The results are a “wake-up call,” especially for regions that rely on lakes for food and drinking water, said Henry Gholz, a program director for environmental biology at the National Science Foundation, which co-funded the research along with NASA.
“Our knowledge of how lakes are responding to global change has been lacking,” Gholz said.
The study, the largest of its kind, involved more than 60 scientists who used temperature records as well as satellite data to gauge changes over time, from Lake Tahoe on the California-Nevada border to the tropical lakes of central Africa to partially frozen lakes in Scandinavia.

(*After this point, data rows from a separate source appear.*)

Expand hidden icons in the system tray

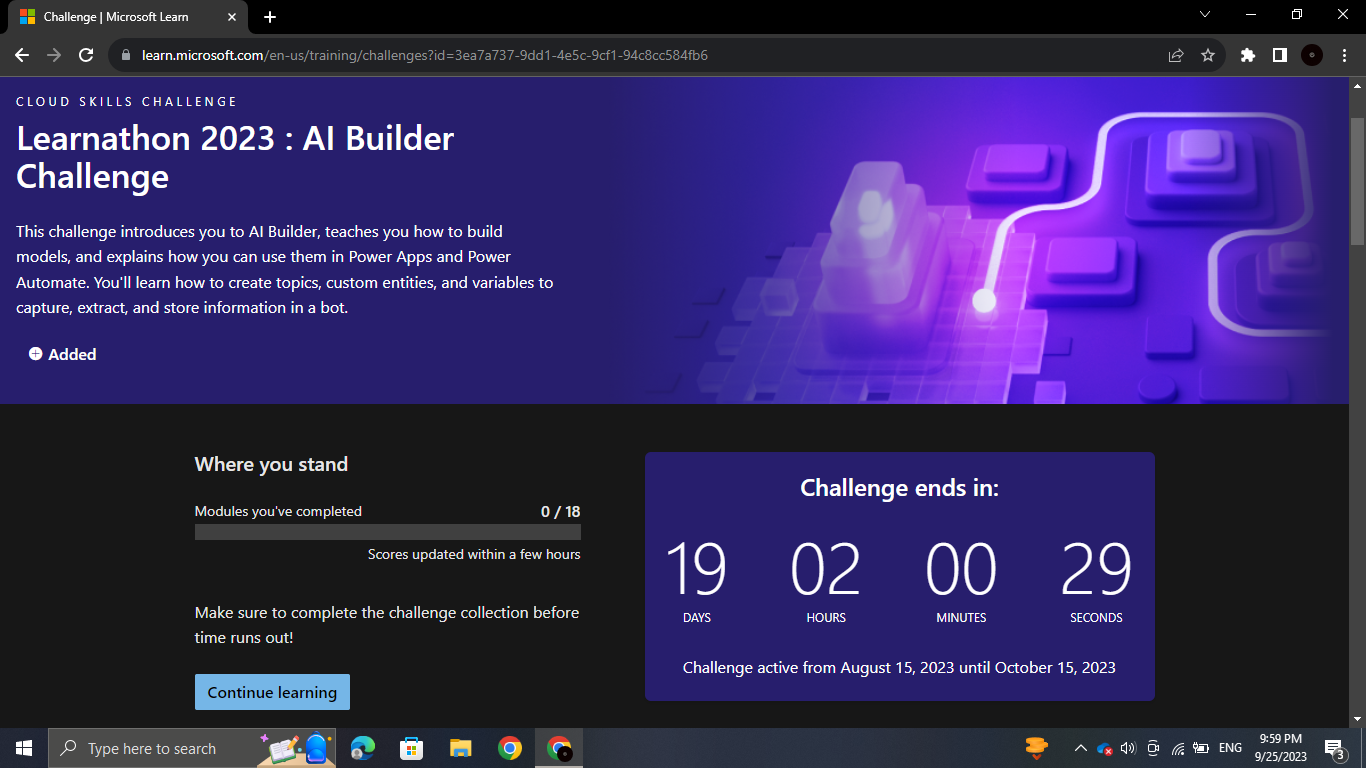(x=1080, y=747)
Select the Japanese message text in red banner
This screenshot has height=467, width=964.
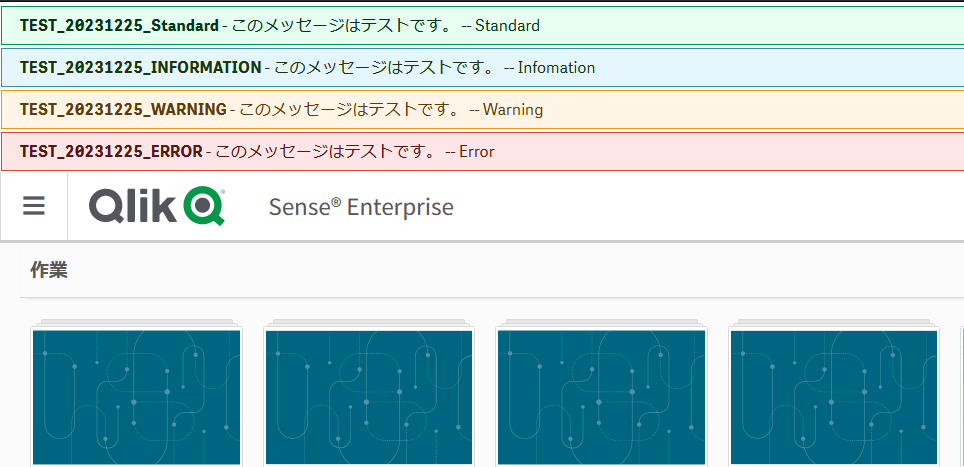[x=325, y=152]
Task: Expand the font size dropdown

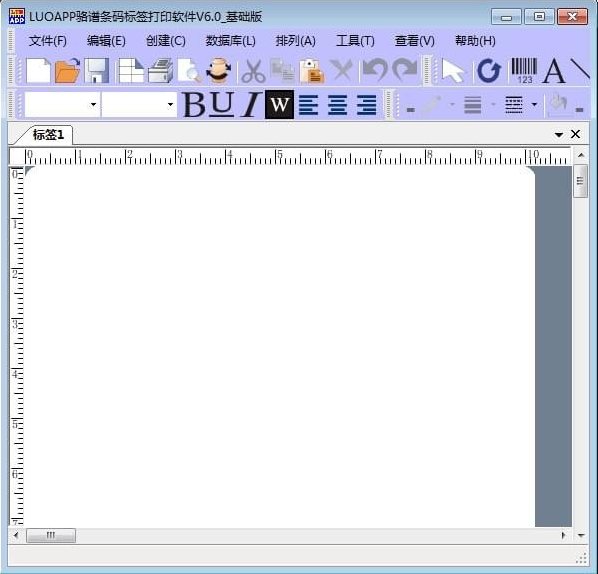Action: click(170, 105)
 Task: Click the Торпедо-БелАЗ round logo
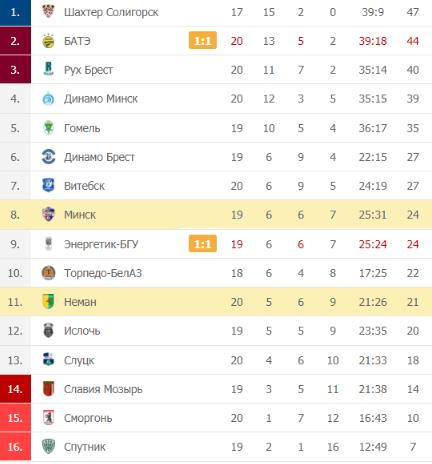tap(48, 273)
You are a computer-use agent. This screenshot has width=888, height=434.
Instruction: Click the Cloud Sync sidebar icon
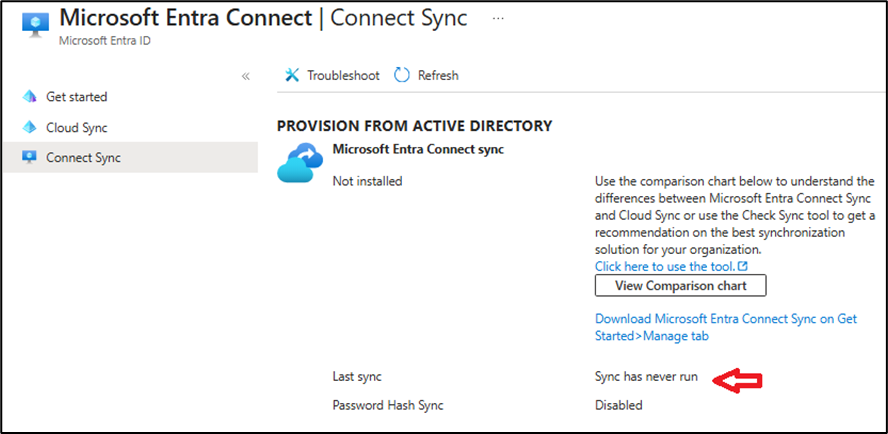coord(28,128)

The most dramatic increases were observed at far-northern lakes, which are warming at an average rate of 1.3 degrees Fahrenheit per decade. But tropical lakes also are warming rapidly, the researchers found. Only a small number of warm-water lakes kept a constant temperature or cooled slightly, a departure from the norm that scientists attributed to local land-use changes such as reforestation that increased shade along the shoreline.
Even small variations in temperature can impact fish and other wildlife, the researchers found. Most significant for many areas was the greater potential for harmful algae blooms, an explosive growth in populations of microscopic plants that can strip oxygen from the water and kill fish. Destructive algae blooms-such as the one in Lake Erie in 2014 that contaminated the water supply for Toledo and other Ohio cities-already are occurring more frequently worldwide.
Such events are important because of the role played by lakes in sustaining human populations in many parts of the world, said study co-author Stephanie Hampton, a professor at Washington State University’s School of the Environment.
“Lakes are important because society depends on surface water for the vast majority of human uses-not just for drinking water, but manufacturing, energy production, irrigation and crops,” Hampton said. “Protein from freshwater fish is especially important in the developing world.”
A separate report earlier this month predicted the number of severe algae blooms would double over the next century because of a combination of warmer temperatures and increased pollution. By 2115, disruptive events like the one in Toledo will be commonplace rather than exceptional, according to a team of U.S. researchers using climate and watershed models to project future trends. The scientists discussed their findings at the American Geological Union meeting in San Francisco.
Even reducing the amount of nutrient pollution that feeds algae growth-including fertilizers and human and animal waste-will not be enough to prevent destructive algae blooms if warming trends continue, said Noel Aloysius, a post-doctorate researcher at Ohio State University’s Aquatic Ecology Laboratory who presented the findings.
“Our assessment of climate reveals less winter snow, more heavy spring rains and hotter summers,” Aloysius said. “Those are perfect growing conditions for algae.”